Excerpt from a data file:
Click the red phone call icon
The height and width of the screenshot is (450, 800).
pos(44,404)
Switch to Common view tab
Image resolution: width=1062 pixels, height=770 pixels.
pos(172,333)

[What is expected]
Rewrite the items above, replacing "red" with "green" and leaving everything else unchanged.

[Answer to this exercise]
Click the green phone call icon
The height and width of the screenshot is (450, 800).
pos(44,404)
Switch to Common view tab
Image resolution: width=1062 pixels, height=770 pixels.
pos(172,333)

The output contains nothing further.